→ **Instrucciones de trabajo**
Transcribe de forma literal y completa la reseña sobre el libro La acusación que figura a continuación, sin modificar ningún carácter.

→ **Pasaje del documento**
::::::::

EL
DESENCANTO DE LA LUCIÉRNAGA
Moisés
Cayetano Rosado
Leo la colección
de cuentos La acusación, del
escritor norcoreano con seudónimo (por razones de seguridad, se afirma) Bandi,
que en su idioma significa “luciérnaga”.
En sus notas y apéndices se explica cómo
consiguieron sacar del país el manuscrito de este ciudadano crítico con el
sistema comunista en que creyó y luego se sintió defraudado. También se destaca
ahí, e igualmente en críticas y reseñas aparecidas -tras la publicación este
mismo año en castellano, bajo el sello de “Libros del Asteroide”- que se trata
de un libro lleno de ironía y denuncias sobre el desenvolvimiento del régimen marxista
de Corea del Norte. No les falta razón, pero yo destacaría como rasgo principal el desencanto.
Bandi nos muestra en los siete cuentos que
componen la obra unas situaciones diversas, pero que tienen como denominador
común la amargura por lo que debió ser y
no fue. Por la utopía destruida, por la ilusión machacada, por el
sinsentido de un modelo vacío de ideales y lleno de formulismos, frialdad,
desconfianza, control y miedo.
No
se trata de una obra que muestre profundas crueldades y terribles sufrimientos,
donde impere el sadismo. Se trata de algo más íntimo, desgarrador e
irreversible: la huida hacia delante de un colectivo sin “alma”, dominado por
los que siempre saben aprovechar las ocasiones para medrar, fulminando a quien
pueda suponer una sombra en su camino.

::::::::

→ **Extracto de datos**
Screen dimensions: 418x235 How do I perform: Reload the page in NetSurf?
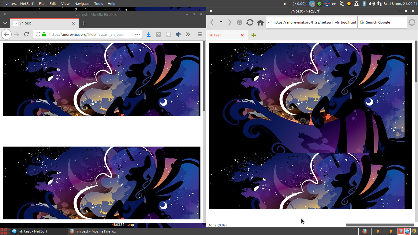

::::::::

→ **Solución del ejercicio**
EL
DESENCANTO DE LA LUCIÉRNAGA
Moisés
Cayetano Rosado
Leo la colección
de cuentos La acusación, del
escritor norcoreano con seudónimo (por razones de seguridad, se afirma) Bandi,
que en su idioma significa “luciérnaga”.
En sus notas y apéndices se explica cómo
consiguieron sacar del país el manuscrito de este ciudadano crítico con el
sistema comunista en que creyó y luego se sintió defraudado. También se destaca
ahí, e igualmente en críticas y reseñas aparecidas -tras la publicación este
mismo año en castellano, bajo el sello de “Libros del Asteroide”- que se trata
de un libro lleno de ironía y denuncias sobre el desenvolvimiento del régimen marxista
de Corea del Norte. No les falta razón, pero yo destacaría como rasgo principal el desencanto.
Bandi nos muestra en los siete cuentos que
componen la obra unas situaciones diversas, pero que tienen como denominador
común la amargura por lo que debió ser y
no fue. Por la utopía destruida, por la ilusión machacada, por el
sinsentido de un modelo vacío de ideales y lleno de formulismos, frialdad,
desconfianza, control y miedo.
No
se trata de una obra que muestre profundas crueldades y terribles sufrimientos,
donde impere el sadismo. Se trata de algo más íntimo, desgarrador e
irreversible: la huida hacia delante de un colectivo sin “alma”, dominado por
los que siempre saben aprovechar las ocasiones para medrar, fulminando a quien
pueda suponer una sombra en su camino.